■ Auftrag 1:
Geben Sie den Absatz im Text über Zabijanec, der mit „Darina sagt offen“ beginnt, als knappe Stichpunktliste wieder. Die zentralen Fakten müssen erhalten bleiben.
■ Auftrag 2:
Führen Sie den Text über Zabijanec im Anschluss an seinen letzten Satz weiter.
++++ Lesetext
Fast alle Erwachsenen aus Zabijanec sind arbeitslos. Aber jeder tut etwas. Frauen bringen Wasser, kochen, waschen Kleidung und hängen frisch gewaschene Kleidung an langen Seilen direkt neben den rauchenden Heizöfen auf. Männer tragen Holz, hacken es, bauen Wände für neue Hütten, waschen Teppiche, reparieren Dächer… Es ist schwer zu glauben, dass ein Kind, das an diesem Ort geboren wird, die gleichen Chancen hat wie das Kind, das in einer gutbürgerliche Umgebung geboren wurde.
Und jetzt, während der Pandemie, ist die Ungleichheit noch schlimmer. Online-Fernunterricht? Ein anderes Universum. Wenn irgendwelche Papiere zu den Schüler gelangen, wer wird ihnen helfen, zu lernen? Ihre Eltern, die meist nur wenige Jahre die Grundschule besucht haben, sind dazu kaum in der Lage.
Fokus auf Bildung
Darina sagt offen, dass sie nur die Grundschule abgeschlossen hat. Ihr erstes Kind kam, als sie sechzehn war. „Ich wollte so sehr Schneiderin werden. Aber es gab niemanden, der mich unterstützt hat. Meine Eltern waren Bauern. Sie hielten Bildung nicht für wichtig.“ Nun sagt Darina den Mädchen immer, nicht zu früh schwanger zu werden. „Man sollte sich auf Bildung konzentrieren und nicht mit einer frühen Schwangerschaft die Zukunft zerstören“, erklärt sie ihnen.
Martina Kralovicova arbeitet als Krankenschwester auf der Kinder-Intensivstation im Krankenhaus in Spisska Nova Ves. Einmal hörte sie den Vater einer jungen Patientin sagen, dass er als Steuerzahler nicht ertragen könne, dass Roma die Krankenhausbetten besetzten. „Ich hoffe, Sie haben nichts dagegen, dass sich eine Roma-Krankenschwester um Ihre Tochter kümmert“, sagte sie zu ihm.
++++++++
++++ Vorliegendes Material
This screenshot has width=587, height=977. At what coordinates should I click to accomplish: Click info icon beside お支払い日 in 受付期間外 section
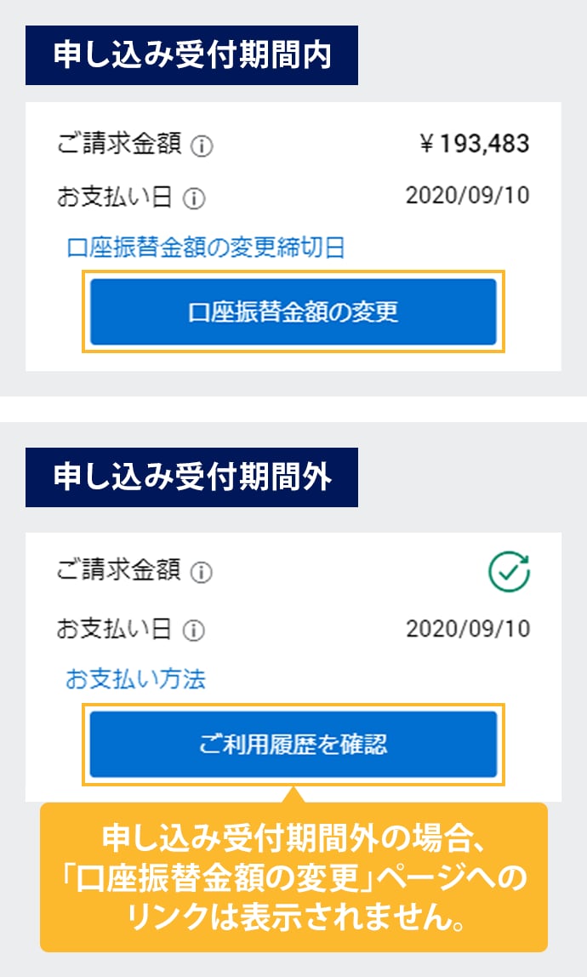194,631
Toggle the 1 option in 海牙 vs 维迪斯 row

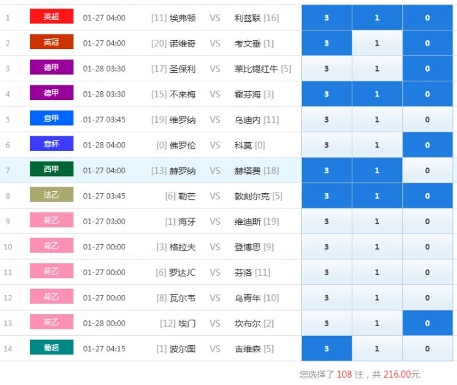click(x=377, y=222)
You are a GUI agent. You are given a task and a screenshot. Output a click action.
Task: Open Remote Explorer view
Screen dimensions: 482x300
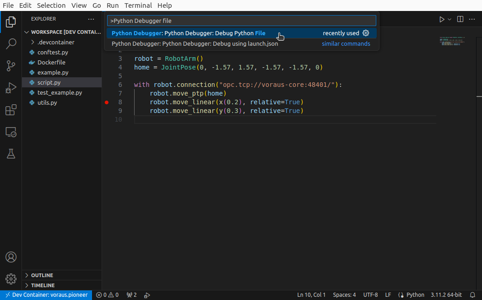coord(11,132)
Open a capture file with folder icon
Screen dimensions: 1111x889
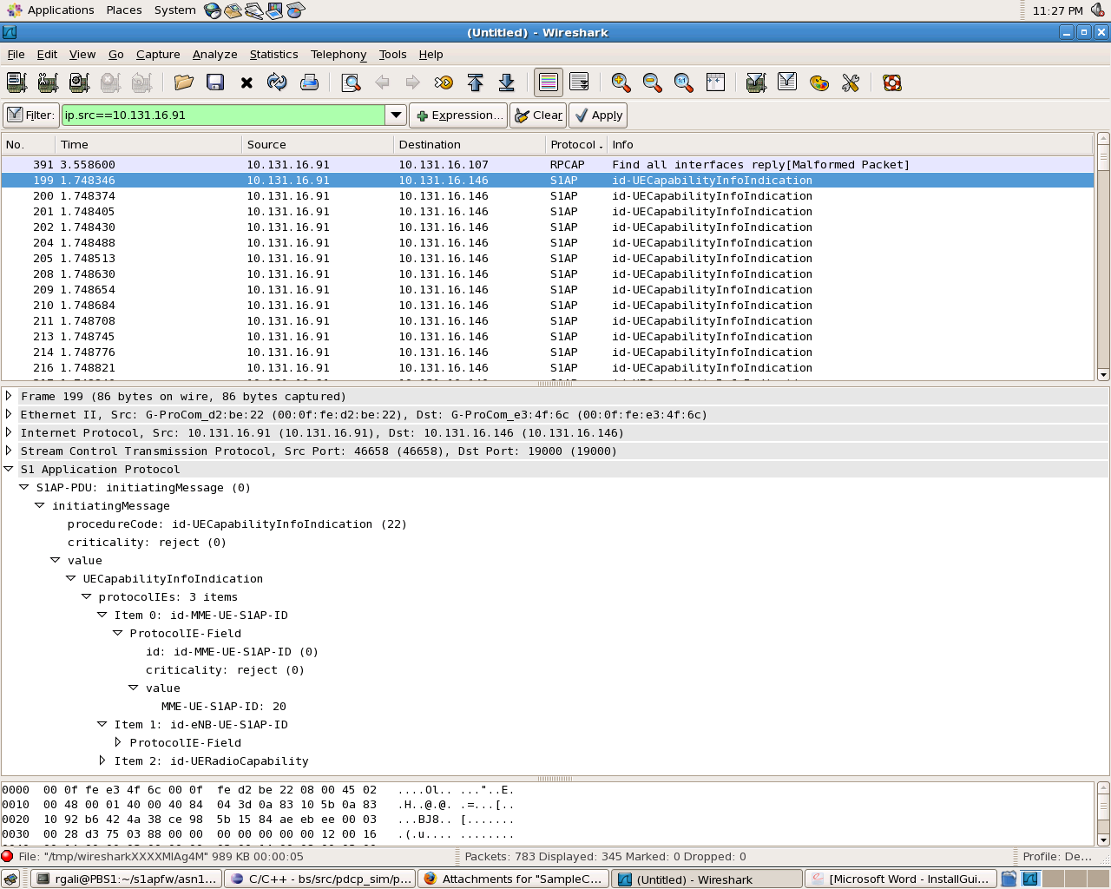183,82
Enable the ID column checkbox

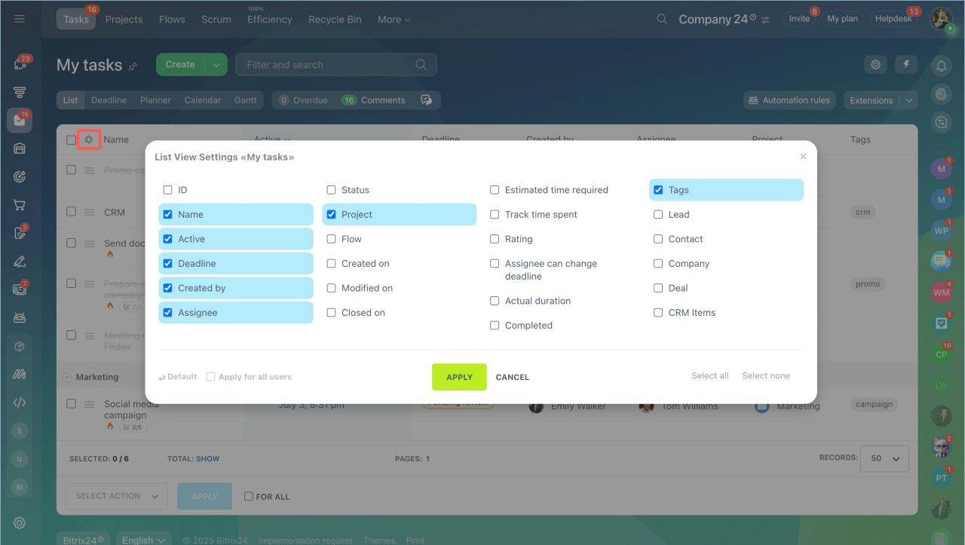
++++++++
■ Antwort 1:
- Darina hat nur die Grundschule abgeschlossen.
- Ihr erstes Kind bekam sie mit sechzehn Jahren.
- Sie wollte Schneiderin werden, fand aber keine Unterstützung. Ihre Eltern waren Bauern und hielten Bildung nicht für wichtig.
- Heute rät sie Mädchen, nicht zu früh schwanger zu werden, sondern sich auf Bildung zu konzentrieren, statt sich die Zukunft zu zerstören.

■ Antwort 2:
Sie hat sich an solche Kommentare gewöhnt. Es begann an einer medizinischen Schule. Sie war die einzige Roma dort. Andererseits: Als sie anfing, im Krankenhaus zu arbeiten, warfen andere Roma ihr manchmal vor, wie ein „Gadzo“ zu leben. Das bedeutet „weiß“.
Diskriminierung von Roma in Hrabusice
Viele Roma-Familien in Hrabusice, wo Martina lebt, haben ein gutes Leben. Sie können schöne neue Häuser bauen. Aber es gibt ein Problem: Niemand will ihnen ein Grundstück im Dorf verkaufen. Direkt auf dem Hügel hinter dem Dorf, wo die Siedlung ist. Niemand will einen Roma als Nachbarn haben.
Pasta, Mehl, Linsen, Tomatenpüree, Erdbeerkonserven. Einfache Lebensmittelpakete sind eine große Hilfe für Roma, die in der getrennten Siedlung in Kojatice leben. Zweihundert Männer, Frauen und Kinder versuchen, die Pandemie so gut wie möglich zu überleben. Aber wie können sie die Hygienevorschriften befolgen, wenn sie Wasser aus dem Fluss im Wald holen?
Maria Lichvarova, Sozialarbeiterin von Menschen in Peril, einer NGO, die in abgeschiedenen Roma-Gemeinschaften arbeitet, verteilt nicht nur Lebensmittel und Hygieneartikel, sondern auch Hausaufgaben für Schulkinder. Sie sammelt die aus der vergangenen Woche ein und bringt sie zu den Lehrer:innen.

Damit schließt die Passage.